Simile politica suscitò la resistenza di vasti strati della popolazione (stando i rapporti comunisti tra febbraio e maggio del 1918 furono uccise 687 persone mentre tentavano di difendere i beni della chiesa ortodossa). Fino a quando durò la guerra civile tuttavia Lenin si guardò bene dall’effettuare una campagna sistematica di ateismo militante, sebbene la propaganda continuò a dipingere il clero come un “servo del capitalismo” e localmente vi furono violenze contro vescovi, preti, fedeli e luoghi di culto senza che il dittatore intervenisse a porvi termine. Anzi, con il consolidamento del potere, la persecuzione si fece più dura: gran parte dei monasteri e dei conventi furono soppressi e le loro proprietà incorporate dallo stato o vendute, sepolcri e reliquie dei santi furono dissacrati per dimostrare la falsità della credenza ortodossa che stabiliva che i corpi dei santi rimanessero integri dopo la morte e vescovi e preti ortodossi e cattolici furono imprigionati con accuse pretestuose di appoggiare i controrivoluzionari o di non rispettare le leggi sovietiche in materia di culto (le autorità comuniste volevano infatti cercare di evitare che le campagne contro il clero fossero viste come una guerra di religione).
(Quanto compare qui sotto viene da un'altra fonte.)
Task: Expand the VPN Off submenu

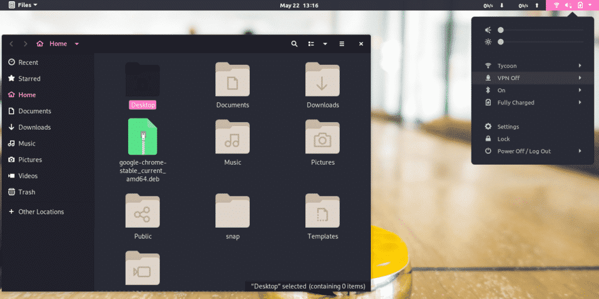Action: [x=533, y=78]
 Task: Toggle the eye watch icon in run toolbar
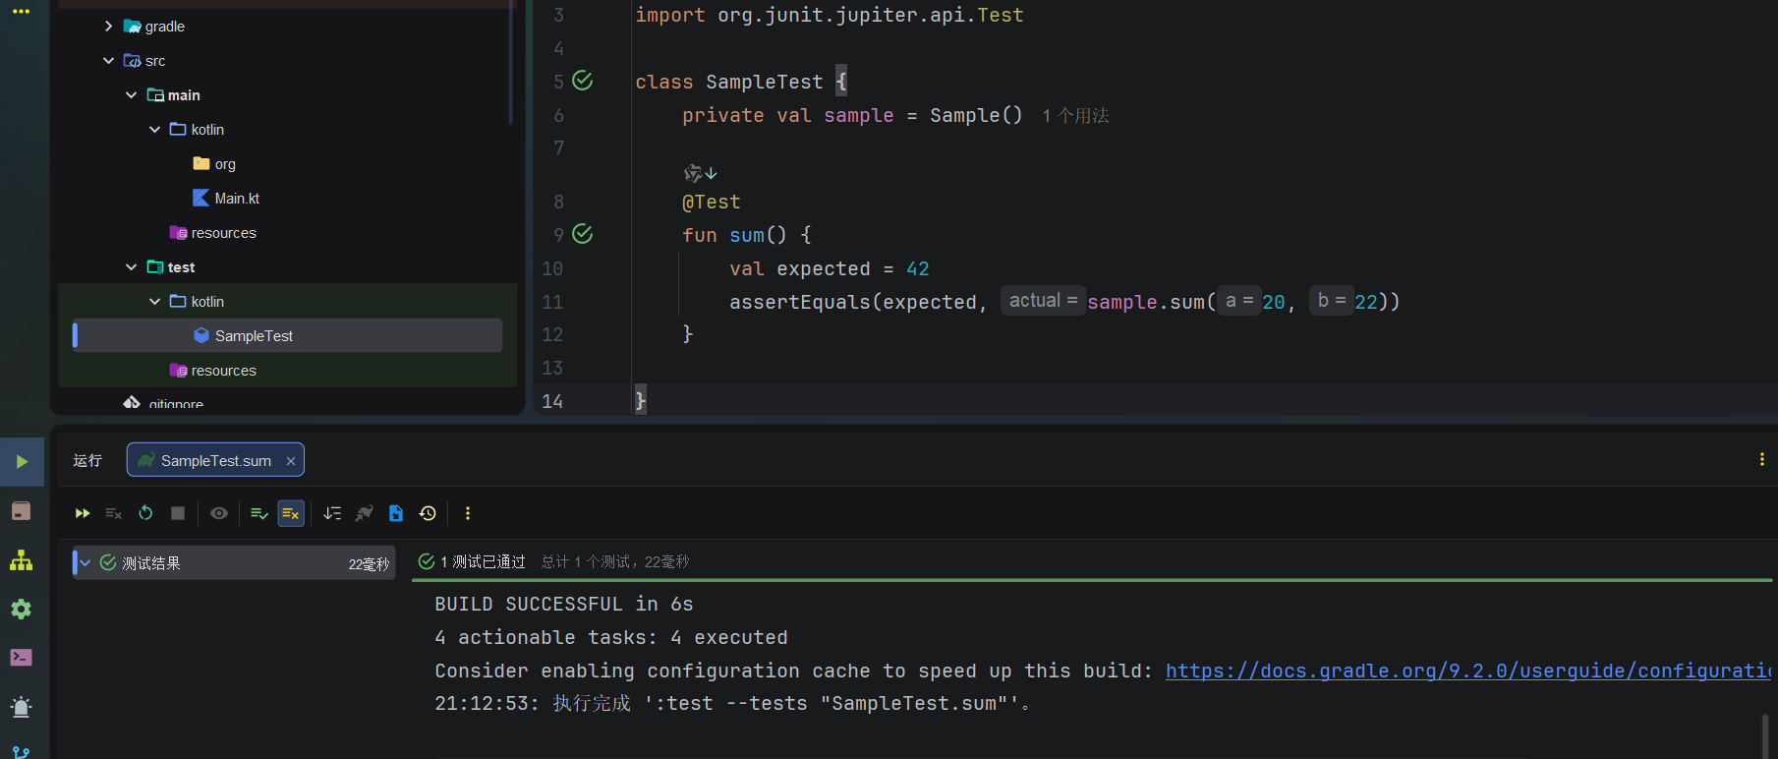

Nel 1922 vi fu una terribile carestia che provocò milioni di morti. Per alleviare le sofferenze della popolazione il patriarca di Mosca,Belavin Tichon, ordinò che tutti gli oggetti preziosi all’interno delle chiese, esclusi quelli usati per i sacramenti, fossero donati allo stato. Lenin tuttavia ignorò quest’offerta e volle invece approfittare della carestia per rinnovare la persecuzione contro la Chiesa ordinando la confisca di tutti i beni: «È adesso soltanto adesso, mentre nelle regioni afflitte dalla carestia c’è il cannibalismo e le strade sono ingombre di centinaia se non migliaia di cadaveri che possiamo (e perciò dobbiamo) cercare di acquisire i beni preziosi [n.d.a. della Chiesa] con l’energia più brutale e spietata per sopprimere qualsiasi resistenza senza fermarci di fronte a nulla (…) Più rappresentanti della borghesia reazionaria e del clero reazionario riusciremo a giustiziare in questa faccenda, meglio sarà» scrisse ai membri del PolitbjuroOttomila religiosi furono uccisi, migliaia tra vescovi e sacerdoti furono imprigionati ed esiliati senza contare il numero dei fedeli morti mentre difendevano gli oggetti consacrati. Il governo sovietico pose il patriarca agli arresti domiciliari e sostenne un movimento scismatico che dichiarò decaduto il patriarcato. Nel frattempo, i giornali avevano avviato una feroce propaganda ateista e furono inventati riti e festività collettive da contrapporre a quelle religiose tradizionali.

Su richiesta della Chiesa Ortodossa la Santa Sede cercò di intercedere presso Lenin per chiederli di fermare la persecuzione, ma la risposta del Commissario per gli Affari Esteri all’inviato della Santa Sede fu totalmente negativa e saccente al punto che arrivò ad affermare che «era assolutamente falso parlare di persecuzioni dei ministri della religione». Da parte sua, il Vaticano decise di tenere i contatti aperti per cercare una mediazione nonostante la persecuzione antireligiosa colpisse anche i suoi fedeli, e fra il 1922 e il 1923 la Santa Sede fornì aiuti per la carestia riuscendo a nutrire circa 120.000 persone al giorno, fino a quando la missione non fu interrotta per imposizione del governo bolscevico (cfr. E. Gentile, Contro Cesare, Milano 2010 pp. 49-80).

Dopo la morte di Lenin e l’ascesa al potere di Stalin la situazione religiosa subì un notevole peggioramento, ma il carattere repressivo dell’Unione Sovietica non fu un’invenzione staliniana ma era già presente fin dagli esordi della presa del potere di Vladimir Lenin.